Making Sausage: The Art of Negotiation

Successfully memorializing on paper the terms of a relationship between parties is one of the most critical yet challenging skills that a leader can possess. It requires communication skills, an in-depth understanding of the other person’s position, a well-defined set of expectations at the beginning of the process, and the unwavering ability to keep your eye on the finish line.

There is a fundamental difference between “winning” and “beating your opponent.” First, look across the table. In the fire service, your opponent is often a person who is wearing the same patch on his or her shoulder. Too often, negotiations (regardless of what you are trying to reach an agreement on) end up being a testosterone-filled exercise in winning and losing. This type of transactional interaction may work effectively in industries where the parties are not required to work with each other on a regular basis; such incidental or occasional interactions may not be affected by the brawling that goes on across a negotiating table. But in the fire service, the parties at the negotiating table often leave the room and then must provide service together.

I have witnessed the fallout from bone-crushing verbal battles over hard issues that spill over into the day-to-day lives of emergency responders. Such epic clashes have the potential to affect the core of an organization. A friend of mine recently took the job as a fire chief in a department where the city and its firefighters had not been able to reach an agreement on a labor contract for many years. Within three months, he facilitated an agreement that will guide the relationship between labor and management for the next several years. How does that happen? Sometimes a new chief gets a honeymoon period, a gesture of goodwill by his or her boss to help establish the basis for a productive relationship. Other times, economic factors permit a break in the logjam. But often, in situations where long-standing disputes have become intractable, the key to reaching success is learning how to respect the history of the relationship without owning it. In other words, it is important to not buy into the underlying tension by adopting it as a default position on entering the room.

Love and hate are incredibly powerful emotions, but they are not the opposite of one another. Wait. What? The opposite emotion to hatred is not love - it’s indifference. Think about it: How many times have you said, “I really hate that person,” as opposed to, “I have no opinion about that person at all”? There is very little that firefighters are indifferent about. The point is, when the negotiation transitions from “What can we achieve?” to “I want to beat this person,” the entire effort is permanently and irrevocably undermined. Emotions cloud decision making. This is an actual technique employed by individuals who perceive they are “losing.” They will try to draw their “opponent” into an emotional argument or, worse, lie in the tall grass waiting to undermine the final decision with an emotional appeal to the masses. Such attacks can be deadly, but only if leaders allow themselves to be distracted and fail to respond dispassionately.
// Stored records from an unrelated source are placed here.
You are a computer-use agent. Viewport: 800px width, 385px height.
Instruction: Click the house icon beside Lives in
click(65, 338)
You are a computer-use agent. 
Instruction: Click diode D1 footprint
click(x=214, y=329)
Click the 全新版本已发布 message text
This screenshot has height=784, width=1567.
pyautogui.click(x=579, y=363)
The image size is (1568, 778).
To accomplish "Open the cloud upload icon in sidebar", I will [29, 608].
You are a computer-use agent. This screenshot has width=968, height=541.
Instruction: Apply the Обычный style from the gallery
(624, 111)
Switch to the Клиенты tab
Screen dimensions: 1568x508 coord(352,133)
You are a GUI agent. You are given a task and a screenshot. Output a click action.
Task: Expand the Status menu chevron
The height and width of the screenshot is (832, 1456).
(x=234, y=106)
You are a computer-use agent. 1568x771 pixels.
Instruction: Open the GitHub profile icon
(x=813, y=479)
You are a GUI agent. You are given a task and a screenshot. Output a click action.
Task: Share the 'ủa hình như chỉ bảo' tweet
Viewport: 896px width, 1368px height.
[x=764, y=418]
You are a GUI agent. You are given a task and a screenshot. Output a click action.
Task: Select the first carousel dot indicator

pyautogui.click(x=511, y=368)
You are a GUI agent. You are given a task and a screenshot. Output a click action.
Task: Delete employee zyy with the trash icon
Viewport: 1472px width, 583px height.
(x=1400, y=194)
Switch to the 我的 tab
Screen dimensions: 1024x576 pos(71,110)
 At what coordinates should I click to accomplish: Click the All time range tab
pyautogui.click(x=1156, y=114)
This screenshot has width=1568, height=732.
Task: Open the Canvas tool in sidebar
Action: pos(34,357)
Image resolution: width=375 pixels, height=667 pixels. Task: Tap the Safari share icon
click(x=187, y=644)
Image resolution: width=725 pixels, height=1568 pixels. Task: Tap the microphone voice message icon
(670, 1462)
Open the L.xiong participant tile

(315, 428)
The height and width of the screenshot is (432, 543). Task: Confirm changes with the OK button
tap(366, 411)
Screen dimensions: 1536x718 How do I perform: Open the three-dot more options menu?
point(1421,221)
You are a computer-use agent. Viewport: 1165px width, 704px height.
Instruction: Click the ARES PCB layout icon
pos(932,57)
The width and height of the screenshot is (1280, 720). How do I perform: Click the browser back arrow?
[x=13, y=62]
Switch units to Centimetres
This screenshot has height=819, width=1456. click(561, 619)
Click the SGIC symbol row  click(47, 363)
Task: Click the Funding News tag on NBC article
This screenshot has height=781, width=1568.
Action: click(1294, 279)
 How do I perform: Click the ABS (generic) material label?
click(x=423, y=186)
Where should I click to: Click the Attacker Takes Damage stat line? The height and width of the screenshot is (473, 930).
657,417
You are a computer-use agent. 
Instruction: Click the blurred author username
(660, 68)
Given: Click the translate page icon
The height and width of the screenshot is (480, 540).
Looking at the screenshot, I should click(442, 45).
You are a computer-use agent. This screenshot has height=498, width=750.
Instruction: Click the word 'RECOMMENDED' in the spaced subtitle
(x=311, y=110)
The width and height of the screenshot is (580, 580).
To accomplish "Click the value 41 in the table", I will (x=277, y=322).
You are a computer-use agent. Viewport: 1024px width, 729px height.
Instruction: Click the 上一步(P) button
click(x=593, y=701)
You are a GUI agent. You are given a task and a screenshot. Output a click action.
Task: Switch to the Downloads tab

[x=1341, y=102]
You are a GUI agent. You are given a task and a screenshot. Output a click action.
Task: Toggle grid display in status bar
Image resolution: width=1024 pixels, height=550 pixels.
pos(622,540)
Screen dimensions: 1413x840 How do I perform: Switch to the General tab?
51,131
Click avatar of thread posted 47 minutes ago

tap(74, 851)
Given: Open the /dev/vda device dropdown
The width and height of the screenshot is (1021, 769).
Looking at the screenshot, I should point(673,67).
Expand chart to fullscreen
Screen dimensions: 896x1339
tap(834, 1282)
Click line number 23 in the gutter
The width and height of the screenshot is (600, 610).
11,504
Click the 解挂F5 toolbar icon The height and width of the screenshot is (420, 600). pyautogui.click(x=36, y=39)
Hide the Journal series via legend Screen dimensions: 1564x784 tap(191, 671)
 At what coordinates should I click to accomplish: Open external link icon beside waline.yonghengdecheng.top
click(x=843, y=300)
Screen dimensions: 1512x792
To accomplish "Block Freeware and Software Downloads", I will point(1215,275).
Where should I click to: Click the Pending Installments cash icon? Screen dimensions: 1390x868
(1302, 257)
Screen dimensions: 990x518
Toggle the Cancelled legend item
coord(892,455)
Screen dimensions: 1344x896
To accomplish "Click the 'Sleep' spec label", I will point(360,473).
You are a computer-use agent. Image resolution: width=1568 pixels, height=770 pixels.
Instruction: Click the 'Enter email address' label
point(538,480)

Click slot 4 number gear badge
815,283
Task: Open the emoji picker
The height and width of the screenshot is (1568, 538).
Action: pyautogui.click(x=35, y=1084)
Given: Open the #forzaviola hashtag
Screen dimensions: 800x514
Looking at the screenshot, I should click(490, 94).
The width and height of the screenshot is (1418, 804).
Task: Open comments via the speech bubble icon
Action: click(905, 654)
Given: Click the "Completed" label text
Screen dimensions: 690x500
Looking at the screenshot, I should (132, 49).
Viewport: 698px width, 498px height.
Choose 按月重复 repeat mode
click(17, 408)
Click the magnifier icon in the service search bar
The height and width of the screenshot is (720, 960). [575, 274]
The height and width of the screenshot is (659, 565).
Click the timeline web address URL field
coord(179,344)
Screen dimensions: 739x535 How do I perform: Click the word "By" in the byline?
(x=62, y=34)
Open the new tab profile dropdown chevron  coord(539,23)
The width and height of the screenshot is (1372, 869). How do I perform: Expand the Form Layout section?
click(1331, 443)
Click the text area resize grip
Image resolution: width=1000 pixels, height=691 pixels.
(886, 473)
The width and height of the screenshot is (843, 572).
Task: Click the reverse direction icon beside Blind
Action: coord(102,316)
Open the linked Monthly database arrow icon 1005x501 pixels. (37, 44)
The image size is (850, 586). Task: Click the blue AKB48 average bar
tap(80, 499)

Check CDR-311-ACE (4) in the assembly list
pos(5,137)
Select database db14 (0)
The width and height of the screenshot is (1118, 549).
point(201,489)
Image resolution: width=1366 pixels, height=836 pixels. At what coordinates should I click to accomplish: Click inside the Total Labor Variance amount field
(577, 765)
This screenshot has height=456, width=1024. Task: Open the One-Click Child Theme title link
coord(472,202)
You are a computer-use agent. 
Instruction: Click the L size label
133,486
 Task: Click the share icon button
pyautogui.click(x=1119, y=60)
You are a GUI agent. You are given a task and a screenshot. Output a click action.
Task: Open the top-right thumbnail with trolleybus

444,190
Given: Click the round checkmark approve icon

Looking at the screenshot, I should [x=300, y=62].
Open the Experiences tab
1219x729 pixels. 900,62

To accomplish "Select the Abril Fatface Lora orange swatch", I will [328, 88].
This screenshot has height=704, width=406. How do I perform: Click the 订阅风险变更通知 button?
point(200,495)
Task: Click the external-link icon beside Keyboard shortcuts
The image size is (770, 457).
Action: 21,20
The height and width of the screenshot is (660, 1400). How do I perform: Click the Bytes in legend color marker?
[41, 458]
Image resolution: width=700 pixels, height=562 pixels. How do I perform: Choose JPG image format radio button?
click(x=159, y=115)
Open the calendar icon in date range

There is also a fundamental difference between waiting to speak and listening. Leadership benefits from the latter despite the natural tendency of most individuals to tend toward the former. Waiting to speak naturally implies that the speaker has already formed an opinion about the person’s position instead of hearing what is being articulated. Hearing what is being said and, as importantly, what is not being said can provide critical clues to what is significant to the person sitting across the table from you. You must want to listen and suppress your own assumptions about what you think the other person is going to say either before or as he is saying it. Waiting to speak can have the unintended consequence of missing an opening for compromise.

Perhaps the most important point is to always keep your eye on the finish line ... and beyond. It is a natural tendency of the human psyche to have a long memory when you get humiliated, lying in wait for the chance to seek revenge. Engage in negotiations with honesty and respect. Being the smartest person in the room does not demand that you prove it.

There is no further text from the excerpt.